**EXERCISE REQUIREMENTS:**
Copy every line in the listing that contains "computer".

**PROVIDED MATERIAL:**
--- START ---

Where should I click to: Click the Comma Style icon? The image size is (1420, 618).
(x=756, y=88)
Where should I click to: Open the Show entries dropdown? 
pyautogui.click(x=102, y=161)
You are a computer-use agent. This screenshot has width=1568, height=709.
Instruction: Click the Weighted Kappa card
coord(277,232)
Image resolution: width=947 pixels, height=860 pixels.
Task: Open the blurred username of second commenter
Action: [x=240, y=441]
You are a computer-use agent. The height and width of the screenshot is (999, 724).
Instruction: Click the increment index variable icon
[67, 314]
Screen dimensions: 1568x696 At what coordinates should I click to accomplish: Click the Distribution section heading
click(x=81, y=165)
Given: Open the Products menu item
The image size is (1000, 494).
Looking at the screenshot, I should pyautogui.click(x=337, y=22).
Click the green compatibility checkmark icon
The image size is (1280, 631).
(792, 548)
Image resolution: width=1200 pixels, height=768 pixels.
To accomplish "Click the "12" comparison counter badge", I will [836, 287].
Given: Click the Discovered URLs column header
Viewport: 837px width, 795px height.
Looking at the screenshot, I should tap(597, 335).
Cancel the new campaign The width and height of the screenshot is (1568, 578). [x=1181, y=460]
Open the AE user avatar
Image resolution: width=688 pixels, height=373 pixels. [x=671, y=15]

--- END ---

**THE ANSWER:**
You are a computer-use agent. This screenshot has width=1568, height=709.
You are a computer-use agent. The height and width of the screenshot is (999, 724).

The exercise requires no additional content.